Ход работы. В 3 пробирки вносят равные количества мышечной кашицы. В первую добавляют 0,4 мл воды, во вторую – 0,2 мл 1% раствора малоната, в третью – 0,4 мл 1% раствора малоната. Во все пробирки добавляют по 1 мл 3% раствора сукцината натрия и по 2 капли метиленовой сини, перемешивают и добавляют несколько капель масла. Пробирки помещают в термостат при 37ОС, через 10 мин вынимают, сравнивают окраску и делаю выводы.
4. Определение активности каталазы в слюне
Каталаза содержится во всех тканях и жидкостях организма, но особенно много ее в строме эритроцитов и печени. В процессе окисления некоторых веществ образуется пероксид водорода, ядовитый для организма. Каталаза расщепляет пероксид водорода на молекулярный кислород и воду.

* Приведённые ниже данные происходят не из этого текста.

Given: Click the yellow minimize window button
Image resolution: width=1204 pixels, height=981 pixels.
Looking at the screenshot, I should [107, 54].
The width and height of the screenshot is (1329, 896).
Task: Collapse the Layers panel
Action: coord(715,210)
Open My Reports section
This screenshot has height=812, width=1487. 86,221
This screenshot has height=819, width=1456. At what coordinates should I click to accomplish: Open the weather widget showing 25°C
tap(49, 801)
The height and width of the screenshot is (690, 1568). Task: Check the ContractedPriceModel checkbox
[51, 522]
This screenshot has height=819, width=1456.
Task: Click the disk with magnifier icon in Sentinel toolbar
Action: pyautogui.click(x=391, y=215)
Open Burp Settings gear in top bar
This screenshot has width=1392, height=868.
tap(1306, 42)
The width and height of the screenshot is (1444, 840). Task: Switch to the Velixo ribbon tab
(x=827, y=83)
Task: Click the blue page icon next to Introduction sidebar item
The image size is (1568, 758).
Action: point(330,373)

Оборудование: 1. Пипетки на 1мл.
2. Коническая мерная пробирка.
3. Химический стакан объемом 100 мл.
4. Штатив с пробирками.
Реактивы: 1. 0,9% раствор NaCl.
2. 10% pаствоp Н2SO4.
3. 1,5% pаствоp Н2О2.
4. 0,1н pаствоp KMnO4.
Принцип метода. Метод основан на титрометрическом определении количества пероксида водорода, оставшегося в пробе после действия фермента. Пероксид водорода оттитровывают 0,1н раствором KMnO4.
Ход работы. В две пробирки (контрольная и опытная) вносят по 1 мл 0,9% раствора NaCl, 0,3мл 1,5% раствора Н2О2 и 0,5 мл неразведенной слюны. Опытную пробу оставляют на 15 мин при комнатной температуре, а в контрольную пробу сразу же после добавления слюны приливают 3 мл 10% Н2SO4 и титруют 0,1 н раствором KMnO4 до появления слабо-розовой окраски, не исчезающей 30 сек. В опытную пробу через 15 мин инкубации тоже добавляют 3 мл 10% pаствоpа Н2SO4 и титруют так же, как контрольную.
Расчет активности каталазы проводят по формуле:
Х = (К – О) х 0,3 мг Н2О2/мл в минуту, где
К – количество KMnO4, пошедшее на титрование контроля,
О - количество KMnO4, пошедшее на титрование опыта,
0,3 – коэффициент, учитывающий титр Н2О2, количество слюны в пробе и время инкубации.